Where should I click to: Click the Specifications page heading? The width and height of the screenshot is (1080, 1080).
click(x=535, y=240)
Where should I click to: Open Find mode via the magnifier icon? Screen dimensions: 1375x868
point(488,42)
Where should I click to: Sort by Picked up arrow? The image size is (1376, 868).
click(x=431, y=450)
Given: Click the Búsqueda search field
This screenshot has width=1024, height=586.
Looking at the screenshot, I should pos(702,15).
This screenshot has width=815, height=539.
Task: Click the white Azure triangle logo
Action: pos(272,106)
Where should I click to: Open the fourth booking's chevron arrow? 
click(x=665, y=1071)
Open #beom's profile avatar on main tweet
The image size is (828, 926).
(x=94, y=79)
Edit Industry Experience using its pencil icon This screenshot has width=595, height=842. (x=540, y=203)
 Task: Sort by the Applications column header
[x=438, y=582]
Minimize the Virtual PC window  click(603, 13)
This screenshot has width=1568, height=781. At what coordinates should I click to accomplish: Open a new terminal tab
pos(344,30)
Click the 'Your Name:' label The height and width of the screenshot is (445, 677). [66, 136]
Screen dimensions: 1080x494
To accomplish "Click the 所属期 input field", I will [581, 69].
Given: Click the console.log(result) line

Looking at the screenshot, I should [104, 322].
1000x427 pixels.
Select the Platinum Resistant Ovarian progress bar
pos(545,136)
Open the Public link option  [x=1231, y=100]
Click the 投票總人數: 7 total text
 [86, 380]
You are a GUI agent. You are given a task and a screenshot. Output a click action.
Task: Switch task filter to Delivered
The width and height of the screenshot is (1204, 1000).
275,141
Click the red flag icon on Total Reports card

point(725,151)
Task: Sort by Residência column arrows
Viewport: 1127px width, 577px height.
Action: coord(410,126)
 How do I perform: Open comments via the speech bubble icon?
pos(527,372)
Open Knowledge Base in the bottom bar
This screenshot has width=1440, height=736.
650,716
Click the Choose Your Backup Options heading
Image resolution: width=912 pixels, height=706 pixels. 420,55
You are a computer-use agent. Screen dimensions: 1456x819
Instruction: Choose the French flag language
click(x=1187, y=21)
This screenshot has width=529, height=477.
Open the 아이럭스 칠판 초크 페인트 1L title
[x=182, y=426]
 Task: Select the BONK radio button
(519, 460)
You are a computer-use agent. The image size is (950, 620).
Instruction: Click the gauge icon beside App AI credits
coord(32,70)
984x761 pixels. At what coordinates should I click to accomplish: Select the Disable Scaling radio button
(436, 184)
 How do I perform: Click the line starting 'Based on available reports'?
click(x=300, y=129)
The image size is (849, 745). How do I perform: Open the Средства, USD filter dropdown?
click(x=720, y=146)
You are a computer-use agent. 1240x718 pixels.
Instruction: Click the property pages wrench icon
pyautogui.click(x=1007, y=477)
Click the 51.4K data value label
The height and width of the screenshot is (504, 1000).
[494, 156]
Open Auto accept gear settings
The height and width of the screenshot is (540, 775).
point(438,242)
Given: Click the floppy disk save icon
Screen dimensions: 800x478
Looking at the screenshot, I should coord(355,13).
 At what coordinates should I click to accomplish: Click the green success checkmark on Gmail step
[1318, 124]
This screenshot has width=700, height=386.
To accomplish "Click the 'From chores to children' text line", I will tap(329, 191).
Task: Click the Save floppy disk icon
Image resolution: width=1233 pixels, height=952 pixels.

.....

# [What is needed]
Rewrite the lines above as a numbered list, omitting any blank lines.

# [Task answer]
1. Where should I click to: Click the Specifications page heading? The width and height of the screenshot is (1080, 1080).
2. click(x=535, y=240)
3. Where should I click to: Open Find mode via the magnifier icon? Screen dimensions: 1375x868
4. point(488,42)
5. Where should I click to: Sort by Picked up arrow? The image size is (1376, 868).
6. click(x=431, y=450)
7. Given: Click the Búsqueda search field
8. This screenshot has width=1024, height=586.
9. Looking at the screenshot, I should pos(702,15).
10. This screenshot has width=815, height=539.
11. Task: Click the white Azure triangle logo
12. Action: pos(272,106)
13. Where should I click to: Open the fourth booking's chevron arrow? 
14. click(x=665, y=1071)
15. Open #beom's profile avatar on main tweet
16. The image size is (828, 926).
17. (x=94, y=79)
18. Edit Industry Experience using its pencil icon This screenshot has width=595, height=842. (x=540, y=203)
19.  Task: Sort by the Applications column header
20. [x=438, y=582]
21. Minimize the Virtual PC window  click(603, 13)
22. This screenshot has width=1568, height=781. At what coordinates should I click to accomplish: Open a new terminal tab
23. pos(344,30)
24. Click the 'Your Name:' label The height and width of the screenshot is (445, 677). [66, 136]
25. Screen dimensions: 1080x494
26. To accomplish "Click the 所属期 input field", I will [581, 69].
27. Given: Click the console.log(result) line
28. Looking at the screenshot, I should [104, 322].
29. 1000x427 pixels.
30. Select the Platinum Resistant Ovarian progress bar
31. pos(545,136)
32. Open the Public link option  [x=1231, y=100]
33. Click the 投票總人數: 7 total text
34.  [86, 380]
35. You are a GUI agent. You are given a task and a screenshot. Output a click action.
36. Task: Switch task filter to Delivered
37. The width and height of the screenshot is (1204, 1000).
38. 275,141
39. Click the red flag icon on Total Reports card
40. point(725,151)
41. Task: Sort by Residência column arrows
42. Viewport: 1127px width, 577px height.
43. Action: coord(410,126)
44.  How do I perform: Open comments via the speech bubble icon?
45. pos(527,372)
46. Open Knowledge Base in the bottom bar
47. This screenshot has width=1440, height=736.
48. 650,716
49. Click the Choose Your Backup Options heading
50. Image resolution: width=912 pixels, height=706 pixels. 420,55
51. You are a computer-use agent. Screen dimensions: 1456x819
52. Instruction: Choose the French flag language
53. click(x=1187, y=21)
54. This screenshot has width=529, height=477.
55. Open the 아이럭스 칠판 초크 페인트 1L title
56. [x=182, y=426]
57.  Task: Select the BONK radio button
58. (519, 460)
59. You are a computer-use agent. The image size is (950, 620).
60. Instruction: Click the gauge icon beside App AI credits
61. coord(32,70)
62. 984x761 pixels. At what coordinates should I click to accomplish: Select the Disable Scaling radio button
63. (436, 184)
64.  How do I perform: Click the line starting 'Based on available reports'?
65. click(x=300, y=129)
66. The image size is (849, 745). How do I perform: Open the Средства, USD filter dropdown?
67. click(x=720, y=146)
68. You are a computer-use agent. 1240x718 pixels.
69. Instruction: Click the property pages wrench icon
70. pyautogui.click(x=1007, y=477)
71. Click the 51.4K data value label
72. The height and width of the screenshot is (504, 1000).
73. [494, 156]
74. Open Auto accept gear settings
75. The height and width of the screenshot is (540, 775).
76. point(438,242)
77. Given: Click the floppy disk save icon
78. Screen dimensions: 800x478
79. Looking at the screenshot, I should coord(355,13).
80.  At what coordinates should I click to accomplish: Click the green success checkmark on Gmail step
81. [1318, 124]
82. This screenshot has width=700, height=386.
83. To accomplish "Click the 'From chores to children' text line", I will tap(329, 191).
84. Task: Click the Save floppy disk icon
85. Image resolution: width=1233 pixels, height=952 pixels.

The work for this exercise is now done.